Even in the face of certain knowledge that what you are reading is not that which I am writing, I nevertheless intend without faltering to address the question of information transfer and fuzzy-mapping as it pertains to science fiction short stories.

What is a short story? A short story is the set of instructions left by an author that may be used by a reader to gain entrance into the writer's head space. [Quote from five or six famous SciFi writers]

Consider the following cryptic instructions: red wagon, green lawn, sidewalk, asphalt roadway, light summer breeze, sound of your name being called in the distance. What image did the above cryptic phrases conjure? If you are like most people, the few bytes of information given were enough to generate megabytes and even gigabytes of pictorial/experiencial information.

Consider the situation that I am in as an author. As an author I may wish to convey to you the reader a mood and feeling of sitting in a red wagon atop a green hillside in the early spring contemplating a steep downhill run of about fifty yards into a waiting pond of an inch and a half of spring run off sitting on an acre of asphalt.

Does the above description generate an image? Did it evoke an experience within your inner world?

If one is not particularly rigid, the above method can yield many orders of magnitude of data compression. Just the phrase 'red wagon' can evoke a picture within the reader's inner world that would normally require two or three megabytes to reproduce on a CRT screen. But is the picture generated in response to the phrase 'red wagon' the same picture that I as author intended? Yes and no. That is the nature of fuzzy information transfer.

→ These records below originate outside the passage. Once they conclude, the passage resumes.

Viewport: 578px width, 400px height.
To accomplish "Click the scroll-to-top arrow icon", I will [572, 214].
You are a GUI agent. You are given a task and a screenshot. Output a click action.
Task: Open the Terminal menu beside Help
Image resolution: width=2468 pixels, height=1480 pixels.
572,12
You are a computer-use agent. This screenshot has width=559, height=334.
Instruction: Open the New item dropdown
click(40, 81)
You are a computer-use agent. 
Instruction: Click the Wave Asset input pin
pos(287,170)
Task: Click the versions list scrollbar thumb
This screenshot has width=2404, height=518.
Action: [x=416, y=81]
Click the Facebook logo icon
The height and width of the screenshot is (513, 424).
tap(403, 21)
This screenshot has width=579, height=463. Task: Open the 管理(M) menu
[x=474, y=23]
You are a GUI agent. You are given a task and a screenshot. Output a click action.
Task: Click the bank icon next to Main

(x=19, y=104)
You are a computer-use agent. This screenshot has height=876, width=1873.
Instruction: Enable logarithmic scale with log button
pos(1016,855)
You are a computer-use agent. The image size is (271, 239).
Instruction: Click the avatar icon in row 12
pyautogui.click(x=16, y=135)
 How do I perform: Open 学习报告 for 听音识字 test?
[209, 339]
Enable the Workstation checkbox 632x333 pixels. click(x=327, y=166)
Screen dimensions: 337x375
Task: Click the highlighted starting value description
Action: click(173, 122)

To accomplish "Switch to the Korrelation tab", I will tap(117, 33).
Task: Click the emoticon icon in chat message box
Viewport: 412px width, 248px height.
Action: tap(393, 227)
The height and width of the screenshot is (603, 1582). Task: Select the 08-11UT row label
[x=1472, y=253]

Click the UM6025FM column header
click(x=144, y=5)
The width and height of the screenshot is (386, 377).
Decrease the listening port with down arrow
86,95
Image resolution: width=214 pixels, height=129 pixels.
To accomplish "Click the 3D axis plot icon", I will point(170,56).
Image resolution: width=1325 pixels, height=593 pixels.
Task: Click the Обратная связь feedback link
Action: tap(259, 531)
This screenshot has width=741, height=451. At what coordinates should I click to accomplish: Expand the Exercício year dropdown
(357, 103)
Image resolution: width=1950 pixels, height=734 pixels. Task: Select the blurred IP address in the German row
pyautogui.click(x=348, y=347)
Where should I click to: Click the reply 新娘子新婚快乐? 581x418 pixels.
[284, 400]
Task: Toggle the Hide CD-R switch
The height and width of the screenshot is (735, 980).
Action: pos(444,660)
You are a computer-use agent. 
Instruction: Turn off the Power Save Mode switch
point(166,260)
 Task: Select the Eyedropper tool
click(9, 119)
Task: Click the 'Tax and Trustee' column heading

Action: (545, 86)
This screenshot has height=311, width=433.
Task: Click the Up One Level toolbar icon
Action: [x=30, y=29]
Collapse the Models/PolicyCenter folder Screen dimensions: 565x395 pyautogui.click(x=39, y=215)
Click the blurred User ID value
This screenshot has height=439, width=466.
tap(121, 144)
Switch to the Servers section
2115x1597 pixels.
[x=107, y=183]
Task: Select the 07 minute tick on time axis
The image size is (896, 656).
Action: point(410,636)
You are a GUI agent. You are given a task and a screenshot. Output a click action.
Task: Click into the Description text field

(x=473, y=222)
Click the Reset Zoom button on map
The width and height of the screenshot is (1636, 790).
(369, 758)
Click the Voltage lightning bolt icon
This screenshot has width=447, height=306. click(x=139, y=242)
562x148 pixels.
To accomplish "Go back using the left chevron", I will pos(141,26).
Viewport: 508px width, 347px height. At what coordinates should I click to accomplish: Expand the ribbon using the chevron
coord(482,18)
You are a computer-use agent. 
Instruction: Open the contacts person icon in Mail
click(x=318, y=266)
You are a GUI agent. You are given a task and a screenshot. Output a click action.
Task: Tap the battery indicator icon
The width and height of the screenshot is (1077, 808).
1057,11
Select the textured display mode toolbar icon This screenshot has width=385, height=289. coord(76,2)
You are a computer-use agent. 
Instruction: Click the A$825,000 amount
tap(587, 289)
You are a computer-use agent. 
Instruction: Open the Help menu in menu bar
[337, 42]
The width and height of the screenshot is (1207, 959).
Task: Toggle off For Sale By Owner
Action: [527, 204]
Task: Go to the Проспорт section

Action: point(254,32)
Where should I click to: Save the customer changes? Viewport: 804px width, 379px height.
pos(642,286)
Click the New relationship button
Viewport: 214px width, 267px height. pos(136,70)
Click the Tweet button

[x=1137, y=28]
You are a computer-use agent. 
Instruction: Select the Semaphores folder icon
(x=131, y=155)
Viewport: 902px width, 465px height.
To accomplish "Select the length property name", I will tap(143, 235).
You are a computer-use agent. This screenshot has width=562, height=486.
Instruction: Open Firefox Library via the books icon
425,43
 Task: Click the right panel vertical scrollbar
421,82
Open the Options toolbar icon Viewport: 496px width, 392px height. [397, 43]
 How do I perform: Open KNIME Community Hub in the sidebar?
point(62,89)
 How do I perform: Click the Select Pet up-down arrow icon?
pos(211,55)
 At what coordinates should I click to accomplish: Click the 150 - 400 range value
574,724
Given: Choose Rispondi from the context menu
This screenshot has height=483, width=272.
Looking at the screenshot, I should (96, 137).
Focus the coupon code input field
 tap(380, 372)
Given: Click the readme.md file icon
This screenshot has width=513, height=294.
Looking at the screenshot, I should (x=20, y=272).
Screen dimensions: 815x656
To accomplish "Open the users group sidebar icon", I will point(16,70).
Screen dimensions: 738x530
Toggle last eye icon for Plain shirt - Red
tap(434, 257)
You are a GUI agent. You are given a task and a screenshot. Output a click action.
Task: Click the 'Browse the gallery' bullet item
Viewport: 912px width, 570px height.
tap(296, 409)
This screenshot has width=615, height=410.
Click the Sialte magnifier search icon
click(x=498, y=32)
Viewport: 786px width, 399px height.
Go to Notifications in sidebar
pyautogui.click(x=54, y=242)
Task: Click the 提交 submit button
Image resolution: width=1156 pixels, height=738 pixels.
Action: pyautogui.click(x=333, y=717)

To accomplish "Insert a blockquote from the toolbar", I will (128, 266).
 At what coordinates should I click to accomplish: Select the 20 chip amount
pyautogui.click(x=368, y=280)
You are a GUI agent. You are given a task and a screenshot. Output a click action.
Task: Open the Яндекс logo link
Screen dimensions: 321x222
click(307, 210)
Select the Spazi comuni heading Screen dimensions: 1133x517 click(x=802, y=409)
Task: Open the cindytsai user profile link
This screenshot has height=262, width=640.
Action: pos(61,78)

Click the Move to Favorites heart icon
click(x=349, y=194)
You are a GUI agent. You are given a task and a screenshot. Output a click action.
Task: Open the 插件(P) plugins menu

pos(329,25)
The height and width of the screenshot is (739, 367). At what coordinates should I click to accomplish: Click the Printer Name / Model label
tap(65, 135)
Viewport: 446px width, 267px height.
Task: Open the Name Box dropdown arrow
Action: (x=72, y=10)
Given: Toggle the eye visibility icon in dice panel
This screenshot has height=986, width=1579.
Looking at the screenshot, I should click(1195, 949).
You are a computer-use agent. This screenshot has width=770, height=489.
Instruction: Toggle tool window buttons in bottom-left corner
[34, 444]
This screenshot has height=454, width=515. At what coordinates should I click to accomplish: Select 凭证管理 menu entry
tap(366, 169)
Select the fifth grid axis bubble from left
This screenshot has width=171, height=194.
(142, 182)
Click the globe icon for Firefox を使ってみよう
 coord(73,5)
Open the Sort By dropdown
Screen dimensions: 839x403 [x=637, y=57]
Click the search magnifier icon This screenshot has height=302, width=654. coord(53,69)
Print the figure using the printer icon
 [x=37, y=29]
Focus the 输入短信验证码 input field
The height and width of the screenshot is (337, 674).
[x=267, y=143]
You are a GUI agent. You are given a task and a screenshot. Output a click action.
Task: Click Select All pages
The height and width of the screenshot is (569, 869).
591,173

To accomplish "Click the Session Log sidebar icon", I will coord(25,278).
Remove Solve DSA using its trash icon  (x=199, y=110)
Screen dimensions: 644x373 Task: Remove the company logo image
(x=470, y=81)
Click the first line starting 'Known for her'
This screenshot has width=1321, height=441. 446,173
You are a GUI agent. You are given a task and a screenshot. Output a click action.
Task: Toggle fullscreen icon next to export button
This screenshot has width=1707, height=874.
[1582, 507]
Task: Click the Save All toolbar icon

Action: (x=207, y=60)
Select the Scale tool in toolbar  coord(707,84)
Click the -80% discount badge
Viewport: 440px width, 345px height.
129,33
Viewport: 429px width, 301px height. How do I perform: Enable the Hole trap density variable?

When one is sending data files over the InterNet one expects, or at least hopes, that the information content in the received file has an exact one to one relationship to the information content sent. A good file transfer protocol will guarantee that such is the case. The received file is measured and verified against the file as sent. A science fiction writer does not have this functionality available to him or her. When a story is included in Galaxy magazine, it is sent to thousands of individual that read the story and rarely actually have the opportunity to give feed back to the writer about what images and mood the story evoked in the reader's inner world.

Without feedback it is not possible know whether or not the scene invoked by a story matches that which the writer intended. In fuzzy information transfers the exact information content of material sent and the impressions evoked are allowed to be an indeterminate. Even so there are other elements that the writer hopes to control as a constant.

For example, if my intent as a writer is to form the opinion in the mind of the reader that a certain character is a "bad guy" deserving of death at the hands of the hero, it doesn't matter if the reader shares my exact experience of the "bad guy" just so long as we share the created evaluation that the "bad guy" is indeed "bad". Unless I as a writer am a total control freak I should allow the reader freedom to form the details of stage and setting as is his or her wont. This allowance of a fuzzy relationship with the reader can be used to the writer's advantage.

The writing process is a one to many mapping. One description is sent forth evoking many inner world experiences. This allows a story to form-fit to each reader's body of habits. If this was not the case I am sure that there would be even less in the way of successful fiction.

Consider the extreme disappointment that almost everyone experiences upon seeing The Hobbit. They don't look like that is the universal cry. Yes, we all agree that hobbits have hairy feet and that they are short. In fuzzy-mapping received impressions form a finite but indefinite set.

In reading Robert Sheckley's Options I assumed that the main character was six foot tall, white and generally a scientist type guy. My college roommate made the rather strange assumption that the main character was five foot five and one half inches, female and Asian. Go figure.

By the way, in spite of this rather large noncongurence of reality we both loved the book and it had a rather transforming effect upon our respective lives.